The number needed is how many lines of the data hold the string "computer". Give that number and nothing more.

(Stored dataset items)
____

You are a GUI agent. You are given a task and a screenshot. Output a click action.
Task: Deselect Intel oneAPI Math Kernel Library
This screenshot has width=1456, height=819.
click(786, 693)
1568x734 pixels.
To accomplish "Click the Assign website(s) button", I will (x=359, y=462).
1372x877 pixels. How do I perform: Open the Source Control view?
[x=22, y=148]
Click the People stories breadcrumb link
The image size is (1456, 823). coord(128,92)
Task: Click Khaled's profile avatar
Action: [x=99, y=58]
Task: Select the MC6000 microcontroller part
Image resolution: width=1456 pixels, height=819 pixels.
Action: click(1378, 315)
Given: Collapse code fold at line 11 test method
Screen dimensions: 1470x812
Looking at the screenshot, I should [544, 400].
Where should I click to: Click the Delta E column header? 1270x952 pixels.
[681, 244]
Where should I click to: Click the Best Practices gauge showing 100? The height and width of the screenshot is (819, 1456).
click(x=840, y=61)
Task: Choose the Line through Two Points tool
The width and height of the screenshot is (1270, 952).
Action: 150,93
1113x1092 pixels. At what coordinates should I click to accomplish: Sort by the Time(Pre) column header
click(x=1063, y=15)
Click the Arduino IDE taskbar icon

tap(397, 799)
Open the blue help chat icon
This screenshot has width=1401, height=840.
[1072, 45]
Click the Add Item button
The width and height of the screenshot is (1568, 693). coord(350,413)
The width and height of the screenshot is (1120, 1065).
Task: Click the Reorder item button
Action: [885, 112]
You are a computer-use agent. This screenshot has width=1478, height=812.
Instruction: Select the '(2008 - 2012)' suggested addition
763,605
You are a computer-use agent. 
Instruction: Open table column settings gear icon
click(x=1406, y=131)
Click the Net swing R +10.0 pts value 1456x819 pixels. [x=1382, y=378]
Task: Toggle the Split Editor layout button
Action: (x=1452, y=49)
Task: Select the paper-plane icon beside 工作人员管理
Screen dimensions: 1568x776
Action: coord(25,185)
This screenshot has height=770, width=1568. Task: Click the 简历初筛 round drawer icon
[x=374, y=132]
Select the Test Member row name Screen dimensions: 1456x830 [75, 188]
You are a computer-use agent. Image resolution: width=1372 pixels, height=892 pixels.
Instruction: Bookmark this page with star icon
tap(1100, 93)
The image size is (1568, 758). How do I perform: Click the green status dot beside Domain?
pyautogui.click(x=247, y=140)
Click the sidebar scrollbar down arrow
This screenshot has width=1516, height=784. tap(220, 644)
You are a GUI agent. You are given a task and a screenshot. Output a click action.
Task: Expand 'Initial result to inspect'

____

## Answer to this task
3